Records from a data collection
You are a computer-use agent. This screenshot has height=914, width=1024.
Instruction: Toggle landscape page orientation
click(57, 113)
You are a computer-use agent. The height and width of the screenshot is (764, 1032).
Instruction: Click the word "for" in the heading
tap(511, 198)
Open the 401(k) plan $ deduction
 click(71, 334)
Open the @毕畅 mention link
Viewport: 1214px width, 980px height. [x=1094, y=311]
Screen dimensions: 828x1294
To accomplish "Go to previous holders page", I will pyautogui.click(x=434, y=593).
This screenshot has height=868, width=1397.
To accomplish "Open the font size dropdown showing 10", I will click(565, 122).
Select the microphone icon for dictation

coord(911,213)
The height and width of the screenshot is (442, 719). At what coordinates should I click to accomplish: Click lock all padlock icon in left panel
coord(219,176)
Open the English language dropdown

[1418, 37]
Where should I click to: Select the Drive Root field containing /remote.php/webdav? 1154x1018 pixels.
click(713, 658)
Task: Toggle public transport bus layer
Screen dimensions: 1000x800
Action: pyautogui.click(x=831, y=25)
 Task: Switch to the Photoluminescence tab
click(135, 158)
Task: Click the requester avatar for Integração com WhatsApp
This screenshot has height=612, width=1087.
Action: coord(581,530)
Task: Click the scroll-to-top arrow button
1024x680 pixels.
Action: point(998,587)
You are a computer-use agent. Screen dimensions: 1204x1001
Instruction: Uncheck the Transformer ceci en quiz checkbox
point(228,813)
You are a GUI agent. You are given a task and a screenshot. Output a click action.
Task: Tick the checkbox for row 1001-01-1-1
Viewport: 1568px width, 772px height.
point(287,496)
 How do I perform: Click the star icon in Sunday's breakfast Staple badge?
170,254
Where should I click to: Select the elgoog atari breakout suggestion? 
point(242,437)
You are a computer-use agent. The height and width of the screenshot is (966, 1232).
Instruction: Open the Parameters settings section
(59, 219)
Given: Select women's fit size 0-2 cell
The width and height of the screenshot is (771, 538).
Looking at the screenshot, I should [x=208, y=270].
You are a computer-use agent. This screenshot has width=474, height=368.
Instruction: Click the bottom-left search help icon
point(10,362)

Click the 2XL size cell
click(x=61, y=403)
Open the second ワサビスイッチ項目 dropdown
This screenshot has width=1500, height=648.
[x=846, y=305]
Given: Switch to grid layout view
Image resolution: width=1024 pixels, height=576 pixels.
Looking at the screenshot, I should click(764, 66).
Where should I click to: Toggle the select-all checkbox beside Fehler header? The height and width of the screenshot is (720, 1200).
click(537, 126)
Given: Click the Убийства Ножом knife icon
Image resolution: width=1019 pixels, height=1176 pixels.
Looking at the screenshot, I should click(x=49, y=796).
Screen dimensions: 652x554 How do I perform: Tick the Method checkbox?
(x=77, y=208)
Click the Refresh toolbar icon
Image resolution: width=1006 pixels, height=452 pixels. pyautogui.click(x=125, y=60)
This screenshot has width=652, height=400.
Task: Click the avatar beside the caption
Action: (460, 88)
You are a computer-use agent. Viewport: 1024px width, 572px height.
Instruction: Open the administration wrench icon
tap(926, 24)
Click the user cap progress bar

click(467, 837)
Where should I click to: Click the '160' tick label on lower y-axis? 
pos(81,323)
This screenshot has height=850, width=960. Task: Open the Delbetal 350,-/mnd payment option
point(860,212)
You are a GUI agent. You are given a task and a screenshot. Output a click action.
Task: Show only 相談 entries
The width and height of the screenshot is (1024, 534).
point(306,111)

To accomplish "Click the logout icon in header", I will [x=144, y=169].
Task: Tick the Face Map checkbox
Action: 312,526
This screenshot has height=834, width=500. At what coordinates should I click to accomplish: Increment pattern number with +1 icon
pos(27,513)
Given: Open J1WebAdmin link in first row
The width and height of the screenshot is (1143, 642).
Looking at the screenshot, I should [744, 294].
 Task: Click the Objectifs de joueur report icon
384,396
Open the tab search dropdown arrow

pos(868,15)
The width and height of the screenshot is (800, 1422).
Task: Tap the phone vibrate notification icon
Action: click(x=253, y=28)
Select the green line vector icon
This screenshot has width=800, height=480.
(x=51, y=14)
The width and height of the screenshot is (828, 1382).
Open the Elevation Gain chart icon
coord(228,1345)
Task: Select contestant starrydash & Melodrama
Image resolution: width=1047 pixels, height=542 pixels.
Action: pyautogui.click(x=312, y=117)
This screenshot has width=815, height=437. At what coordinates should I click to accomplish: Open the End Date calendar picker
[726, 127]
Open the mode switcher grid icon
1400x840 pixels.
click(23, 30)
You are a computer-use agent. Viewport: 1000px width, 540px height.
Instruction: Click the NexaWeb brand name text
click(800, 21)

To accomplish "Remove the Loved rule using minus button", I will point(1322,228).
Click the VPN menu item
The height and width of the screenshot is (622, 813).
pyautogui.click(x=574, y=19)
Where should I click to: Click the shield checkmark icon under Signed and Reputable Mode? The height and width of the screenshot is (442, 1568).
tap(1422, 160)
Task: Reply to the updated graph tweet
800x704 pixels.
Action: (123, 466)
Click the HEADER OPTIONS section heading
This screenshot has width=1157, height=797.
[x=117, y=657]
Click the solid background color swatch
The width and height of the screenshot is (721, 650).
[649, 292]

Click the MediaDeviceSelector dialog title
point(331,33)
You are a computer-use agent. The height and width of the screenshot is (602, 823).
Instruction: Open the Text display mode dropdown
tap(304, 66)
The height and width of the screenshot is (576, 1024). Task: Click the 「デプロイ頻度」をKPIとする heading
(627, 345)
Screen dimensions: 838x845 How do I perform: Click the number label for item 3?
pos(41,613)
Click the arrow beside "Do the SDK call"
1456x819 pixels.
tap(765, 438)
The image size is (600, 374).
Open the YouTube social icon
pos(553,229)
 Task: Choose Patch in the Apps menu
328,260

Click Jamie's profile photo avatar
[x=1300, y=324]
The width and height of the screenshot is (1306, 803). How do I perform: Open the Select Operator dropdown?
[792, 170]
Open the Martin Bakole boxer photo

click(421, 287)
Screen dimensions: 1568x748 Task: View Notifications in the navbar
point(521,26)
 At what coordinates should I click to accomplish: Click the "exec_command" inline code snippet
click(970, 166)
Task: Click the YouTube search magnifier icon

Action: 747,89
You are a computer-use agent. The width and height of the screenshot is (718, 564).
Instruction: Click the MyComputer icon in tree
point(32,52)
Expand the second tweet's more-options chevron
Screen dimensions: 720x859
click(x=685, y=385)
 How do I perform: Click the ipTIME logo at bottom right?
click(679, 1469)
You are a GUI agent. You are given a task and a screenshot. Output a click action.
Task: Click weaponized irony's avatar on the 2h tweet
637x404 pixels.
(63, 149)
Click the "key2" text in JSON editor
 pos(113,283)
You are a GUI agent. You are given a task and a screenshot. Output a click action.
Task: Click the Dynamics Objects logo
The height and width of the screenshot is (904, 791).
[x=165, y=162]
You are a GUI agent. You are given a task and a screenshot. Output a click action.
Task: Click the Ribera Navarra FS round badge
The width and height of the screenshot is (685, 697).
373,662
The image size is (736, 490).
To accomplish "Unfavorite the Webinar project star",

» **WHAT TO WORK ON**
Word for word, give back the data shown above.

» **OUTPUT FOR THIS TASK**
You are a computer-use agent. This screenshot has height=914, width=1024.
Instruction: Toggle landscape page orientation
click(57, 113)
You are a computer-use agent. The height and width of the screenshot is (764, 1032).
Instruction: Click the word "for" in the heading
tap(511, 198)
Open the 401(k) plan $ deduction
 click(71, 334)
Open the @毕畅 mention link
Viewport: 1214px width, 980px height. [x=1094, y=311]
Screen dimensions: 828x1294
To accomplish "Go to previous holders page", I will pyautogui.click(x=434, y=593).
This screenshot has height=868, width=1397.
To accomplish "Open the font size dropdown showing 10", I will click(565, 122).
Select the microphone icon for dictation

coord(911,213)
The height and width of the screenshot is (442, 719). At what coordinates should I click to accomplish: Click lock all padlock icon in left panel
coord(219,176)
Open the English language dropdown

[1418, 37]
Where should I click to: Select the Drive Root field containing /remote.php/webdav? 1154x1018 pixels.
click(713, 658)
Task: Toggle public transport bus layer
Screen dimensions: 1000x800
Action: pyautogui.click(x=831, y=25)
 Task: Switch to the Photoluminescence tab
click(135, 158)
Task: Click the requester avatar for Integração com WhatsApp
This screenshot has height=612, width=1087.
Action: coord(581,530)
Task: Click the scroll-to-top arrow button
1024x680 pixels.
Action: point(998,587)
You are a computer-use agent. Screen dimensions: 1204x1001
Instruction: Uncheck the Transformer ceci en quiz checkbox
point(228,813)
You are a GUI agent. You are given a task and a screenshot. Output a click action.
Task: Tick the checkbox for row 1001-01-1-1
Viewport: 1568px width, 772px height.
point(287,496)
 How do I perform: Click the star icon in Sunday's breakfast Staple badge?
170,254
Where should I click to: Select the elgoog atari breakout suggestion? 
point(242,437)
You are a computer-use agent. The height and width of the screenshot is (966, 1232).
Instruction: Open the Parameters settings section
(59, 219)
Given: Select women's fit size 0-2 cell
The width and height of the screenshot is (771, 538).
Looking at the screenshot, I should [x=208, y=270].
You are a computer-use agent. This screenshot has width=474, height=368.
Instruction: Click the bottom-left search help icon
point(10,362)

Click the 2XL size cell
click(x=61, y=403)
Open the second ワサビスイッチ項目 dropdown
This screenshot has width=1500, height=648.
[x=846, y=305]
Given: Switch to grid layout view
Image resolution: width=1024 pixels, height=576 pixels.
Looking at the screenshot, I should click(764, 66).
Where should I click to: Toggle the select-all checkbox beside Fehler header? The height and width of the screenshot is (720, 1200).
click(537, 126)
Given: Click the Убийства Ножом knife icon
Image resolution: width=1019 pixels, height=1176 pixels.
Looking at the screenshot, I should click(x=49, y=796).
Screen dimensions: 652x554 How do I perform: Tick the Method checkbox?
(x=77, y=208)
Click the Refresh toolbar icon
Image resolution: width=1006 pixels, height=452 pixels. pyautogui.click(x=125, y=60)
This screenshot has width=652, height=400.
Task: Click the avatar beside the caption
Action: (460, 88)
You are a computer-use agent. Viewport: 1024px width, 572px height.
Instruction: Open the administration wrench icon
tap(926, 24)
Click the user cap progress bar

click(467, 837)
Where should I click to: Click the '160' tick label on lower y-axis? 
pos(81,323)
This screenshot has height=850, width=960. Task: Open the Delbetal 350,-/mnd payment option
point(860,212)
You are a GUI agent. You are given a task and a screenshot. Output a click action.
Task: Show only 相談 entries
The width and height of the screenshot is (1024, 534).
point(306,111)

To accomplish "Click the logout icon in header", I will [x=144, y=169].
Task: Tick the Face Map checkbox
Action: 312,526
This screenshot has height=834, width=500. At what coordinates should I click to accomplish: Increment pattern number with +1 icon
pos(27,513)
Given: Open J1WebAdmin link in first row
The width and height of the screenshot is (1143, 642).
Looking at the screenshot, I should [744, 294].
 Task: Click the Objectifs de joueur report icon
384,396
Open the tab search dropdown arrow

pos(868,15)
The width and height of the screenshot is (800, 1422).
Task: Tap the phone vibrate notification icon
Action: click(x=253, y=28)
Select the green line vector icon
This screenshot has width=800, height=480.
(x=51, y=14)
The width and height of the screenshot is (828, 1382).
Open the Elevation Gain chart icon
coord(228,1345)
Task: Select contestant starrydash & Melodrama
Image resolution: width=1047 pixels, height=542 pixels.
Action: pyautogui.click(x=312, y=117)
This screenshot has width=815, height=437. At what coordinates should I click to accomplish: Open the End Date calendar picker
[726, 127]
Open the mode switcher grid icon
1400x840 pixels.
click(23, 30)
You are a computer-use agent. Viewport: 1000px width, 540px height.
Instruction: Click the NexaWeb brand name text
click(800, 21)

To accomplish "Remove the Loved rule using minus button", I will point(1322,228).
Click the VPN menu item
The height and width of the screenshot is (622, 813).
pyautogui.click(x=574, y=19)
Where should I click to: Click the shield checkmark icon under Signed and Reputable Mode? The height and width of the screenshot is (442, 1568).
tap(1422, 160)
Task: Reply to the updated graph tweet
800x704 pixels.
Action: (123, 466)
Click the HEADER OPTIONS section heading
This screenshot has width=1157, height=797.
[x=117, y=657]
Click the solid background color swatch
The width and height of the screenshot is (721, 650).
[649, 292]

Click the MediaDeviceSelector dialog title
point(331,33)
You are a computer-use agent. The height and width of the screenshot is (602, 823).
Instruction: Open the Text display mode dropdown
tap(304, 66)
The height and width of the screenshot is (576, 1024). Task: Click the 「デプロイ頻度」をKPIとする heading
(627, 345)
Screen dimensions: 838x845 How do I perform: Click the number label for item 3?
pos(41,613)
Click the arrow beside "Do the SDK call"
1456x819 pixels.
tap(765, 438)
The image size is (600, 374).
Open the YouTube social icon
pos(553,229)
 Task: Choose Patch in the Apps menu
328,260

Click Jamie's profile photo avatar
[x=1300, y=324]
The width and height of the screenshot is (1306, 803). How do I perform: Open the Select Operator dropdown?
[792, 170]
Open the Martin Bakole boxer photo

click(421, 287)
Screen dimensions: 1568x748 Task: View Notifications in the navbar
point(521,26)
 At what coordinates should I click to accomplish: Click the "exec_command" inline code snippet
click(970, 166)
Task: Click the YouTube search magnifier icon

Action: 747,89
You are a computer-use agent. The width and height of the screenshot is (718, 564).
Instruction: Click the MyComputer icon in tree
point(32,52)
Expand the second tweet's more-options chevron
Screen dimensions: 720x859
click(x=685, y=385)
 How do I perform: Click the ipTIME logo at bottom right?
click(679, 1469)
You are a GUI agent. You are given a task and a screenshot. Output a click action.
Task: Click weaponized irony's avatar on the 2h tweet
637x404 pixels.
(63, 149)
Click the "key2" text in JSON editor
 pos(113,283)
You are a GUI agent. You are given a task and a screenshot. Output a click action.
Task: Click the Dynamics Objects logo
The height and width of the screenshot is (904, 791).
[x=165, y=162]
You are a GUI agent. You are given a task and a screenshot. Output a click action.
Task: Click the Ribera Navarra FS round badge
The width and height of the screenshot is (685, 697).
373,662
The image size is (736, 490).
To accomplish "Unfavorite the Webinar project star",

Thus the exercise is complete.